### Dataset entries
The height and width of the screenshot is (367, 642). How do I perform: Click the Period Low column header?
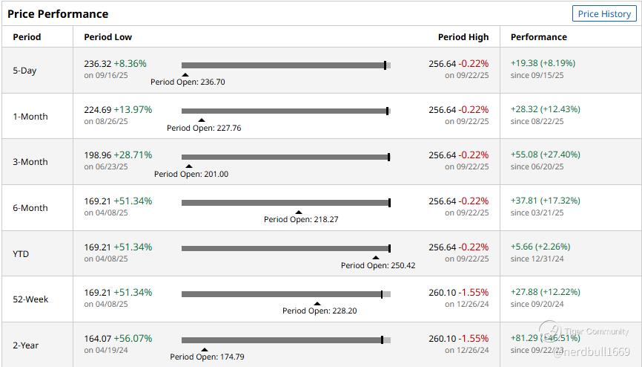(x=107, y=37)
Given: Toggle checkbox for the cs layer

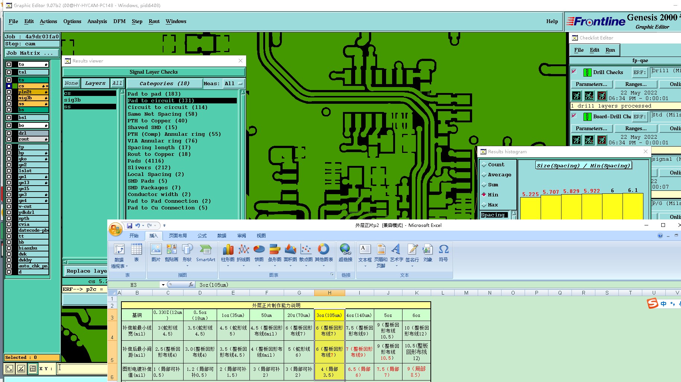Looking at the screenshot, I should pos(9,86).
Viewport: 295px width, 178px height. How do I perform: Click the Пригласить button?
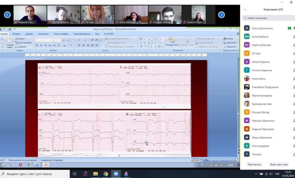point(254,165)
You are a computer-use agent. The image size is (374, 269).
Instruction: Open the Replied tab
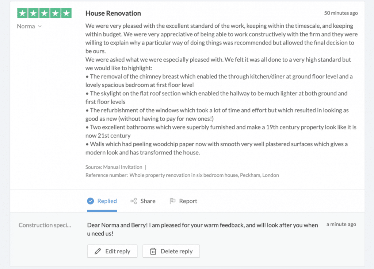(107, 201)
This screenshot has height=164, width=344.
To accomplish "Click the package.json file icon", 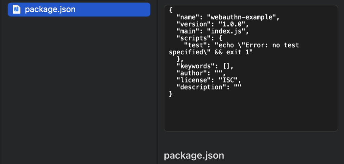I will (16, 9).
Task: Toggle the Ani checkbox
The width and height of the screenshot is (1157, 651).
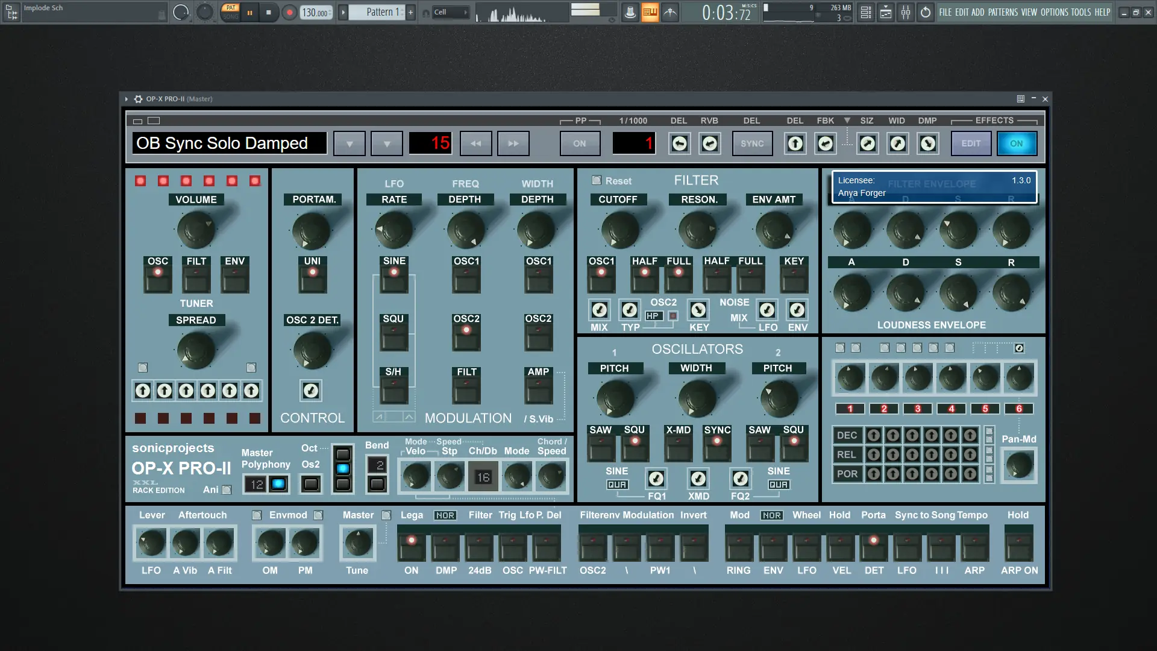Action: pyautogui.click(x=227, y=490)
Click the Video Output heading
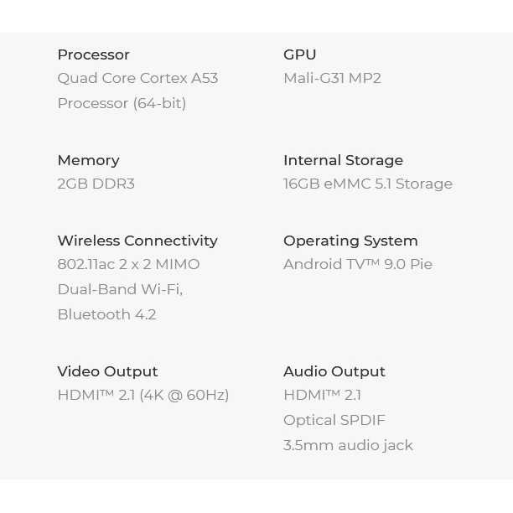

### Goal
Turn the part of the listing from the line containing "Task: Toggle the Ani checkbox" through the end of the listing into a numbered list, leaving out blank lines and pictures.

### Full output
1. Task: Toggle the Ani checkbox
2. The width and height of the screenshot is (1157, 651).
3. Action: pyautogui.click(x=227, y=490)
4. Click the Video Output heading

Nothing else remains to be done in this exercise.